When you reach the line containing "1st NEWTOWNARDS SCOUT TROOP. (825, 221)" in the data below, begin returning lines exactly as written, and stop once the line containing "INDUSTRIES (1036, 161)" has been returned.

START Exercise input

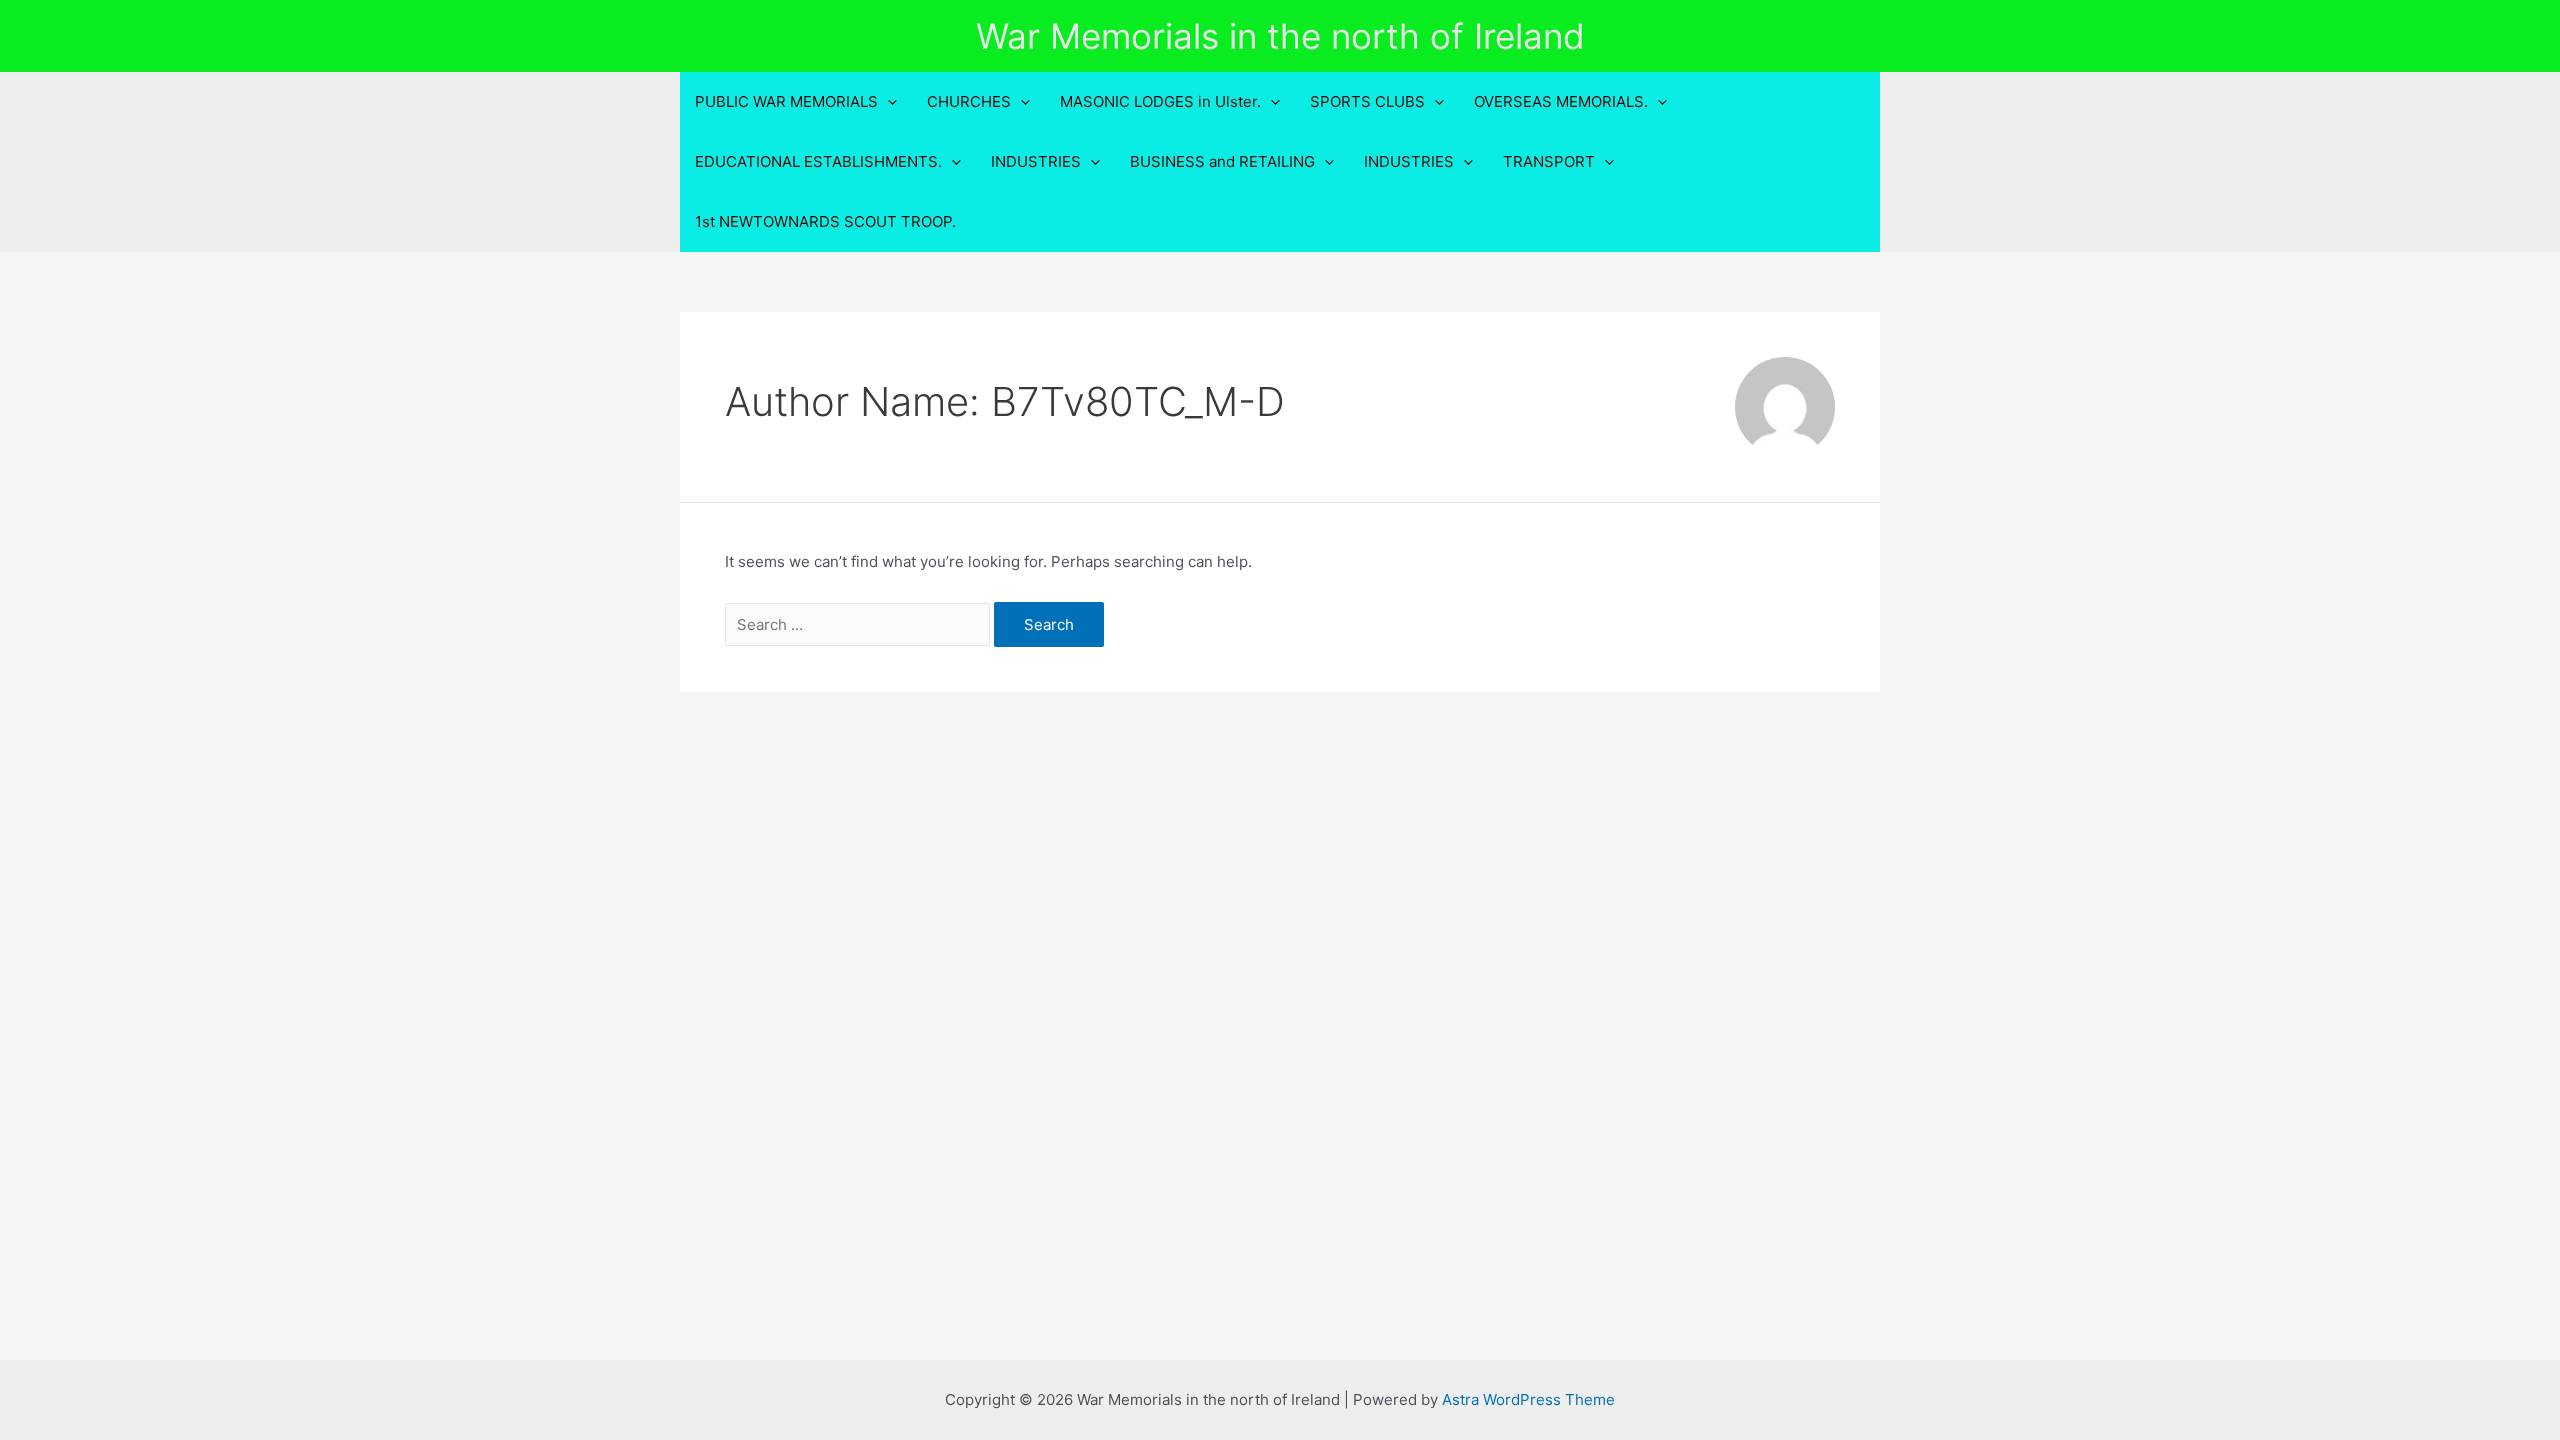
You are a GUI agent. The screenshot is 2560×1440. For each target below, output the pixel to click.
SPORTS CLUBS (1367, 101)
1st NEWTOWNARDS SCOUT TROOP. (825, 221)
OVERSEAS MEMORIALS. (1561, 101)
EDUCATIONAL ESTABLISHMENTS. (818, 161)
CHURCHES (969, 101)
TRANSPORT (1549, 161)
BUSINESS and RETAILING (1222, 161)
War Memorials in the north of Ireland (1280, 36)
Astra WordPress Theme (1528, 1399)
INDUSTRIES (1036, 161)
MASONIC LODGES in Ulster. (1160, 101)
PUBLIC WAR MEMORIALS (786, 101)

END Exercise input
START Exercise input

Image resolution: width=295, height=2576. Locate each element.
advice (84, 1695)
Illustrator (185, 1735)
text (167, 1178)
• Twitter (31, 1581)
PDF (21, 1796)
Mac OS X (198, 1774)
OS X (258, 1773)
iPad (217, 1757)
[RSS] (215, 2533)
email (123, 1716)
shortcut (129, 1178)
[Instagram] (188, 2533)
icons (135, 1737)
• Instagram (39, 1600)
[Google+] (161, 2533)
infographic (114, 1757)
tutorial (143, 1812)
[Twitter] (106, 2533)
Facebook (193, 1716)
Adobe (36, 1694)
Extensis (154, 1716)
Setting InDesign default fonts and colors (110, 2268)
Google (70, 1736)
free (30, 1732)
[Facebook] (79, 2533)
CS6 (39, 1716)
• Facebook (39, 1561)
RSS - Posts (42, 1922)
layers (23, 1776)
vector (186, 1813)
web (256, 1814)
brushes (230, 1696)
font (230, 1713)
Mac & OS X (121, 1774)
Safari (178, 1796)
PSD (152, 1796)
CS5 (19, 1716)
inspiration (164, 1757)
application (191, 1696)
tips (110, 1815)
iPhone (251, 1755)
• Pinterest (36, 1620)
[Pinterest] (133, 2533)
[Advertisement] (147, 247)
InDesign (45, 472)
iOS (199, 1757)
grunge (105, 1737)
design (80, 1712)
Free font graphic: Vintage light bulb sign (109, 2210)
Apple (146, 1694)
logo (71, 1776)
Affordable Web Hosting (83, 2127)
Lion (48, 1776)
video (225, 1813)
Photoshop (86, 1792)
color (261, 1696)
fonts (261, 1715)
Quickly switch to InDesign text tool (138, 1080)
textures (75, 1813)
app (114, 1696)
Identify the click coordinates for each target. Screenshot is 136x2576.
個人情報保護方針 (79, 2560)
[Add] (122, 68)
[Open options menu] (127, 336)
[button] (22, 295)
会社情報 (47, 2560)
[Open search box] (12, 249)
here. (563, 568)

END Exercise input
START Exercise input

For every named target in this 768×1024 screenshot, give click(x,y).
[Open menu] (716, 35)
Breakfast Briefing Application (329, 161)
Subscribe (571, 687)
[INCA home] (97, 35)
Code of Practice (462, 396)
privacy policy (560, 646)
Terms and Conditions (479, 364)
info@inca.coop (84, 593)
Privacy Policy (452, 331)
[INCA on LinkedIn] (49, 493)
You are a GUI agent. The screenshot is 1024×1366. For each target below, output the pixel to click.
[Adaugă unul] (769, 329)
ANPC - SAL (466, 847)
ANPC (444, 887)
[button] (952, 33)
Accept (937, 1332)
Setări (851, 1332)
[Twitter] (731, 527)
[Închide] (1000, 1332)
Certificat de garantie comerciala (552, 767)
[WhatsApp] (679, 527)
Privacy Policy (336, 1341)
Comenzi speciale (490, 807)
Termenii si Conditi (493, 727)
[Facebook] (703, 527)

END Exercise input

Output
1st NEWTOWNARDS SCOUT TROOP. (825, 221)
OVERSEAS MEMORIALS. (1561, 101)
EDUCATIONAL ESTABLISHMENTS. (818, 161)
CHURCHES (969, 101)
TRANSPORT (1549, 161)
BUSINESS and RETAILING (1222, 161)
War Memorials in the north of Ireland (1280, 36)
Astra WordPress Theme (1528, 1399)
INDUSTRIES (1036, 161)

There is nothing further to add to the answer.